Task instructions:
In the records below, the lines from the one containing "Screen dimensions: 545x601" through the last are to be reproduced exactly and alone.

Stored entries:
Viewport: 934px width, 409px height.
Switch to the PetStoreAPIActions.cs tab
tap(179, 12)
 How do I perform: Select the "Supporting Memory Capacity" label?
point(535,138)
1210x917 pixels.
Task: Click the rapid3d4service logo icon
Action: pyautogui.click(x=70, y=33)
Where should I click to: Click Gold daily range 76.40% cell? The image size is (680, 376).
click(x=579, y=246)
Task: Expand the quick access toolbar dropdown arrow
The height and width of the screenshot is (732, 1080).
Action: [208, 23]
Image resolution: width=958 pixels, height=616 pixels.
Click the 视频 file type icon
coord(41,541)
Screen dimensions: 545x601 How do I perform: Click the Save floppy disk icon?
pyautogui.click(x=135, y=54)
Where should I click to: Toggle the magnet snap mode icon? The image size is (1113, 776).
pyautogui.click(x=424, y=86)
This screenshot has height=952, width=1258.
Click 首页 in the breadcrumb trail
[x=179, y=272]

Output of the exercise:
Screen dimensions: 545x601 How do I perform: Click the Save floppy disk icon?
pyautogui.click(x=135, y=54)
Where should I click to: Toggle the magnet snap mode icon? The image size is (1113, 776).
pyautogui.click(x=424, y=86)
This screenshot has height=952, width=1258.
Click 首页 in the breadcrumb trail
[x=179, y=272]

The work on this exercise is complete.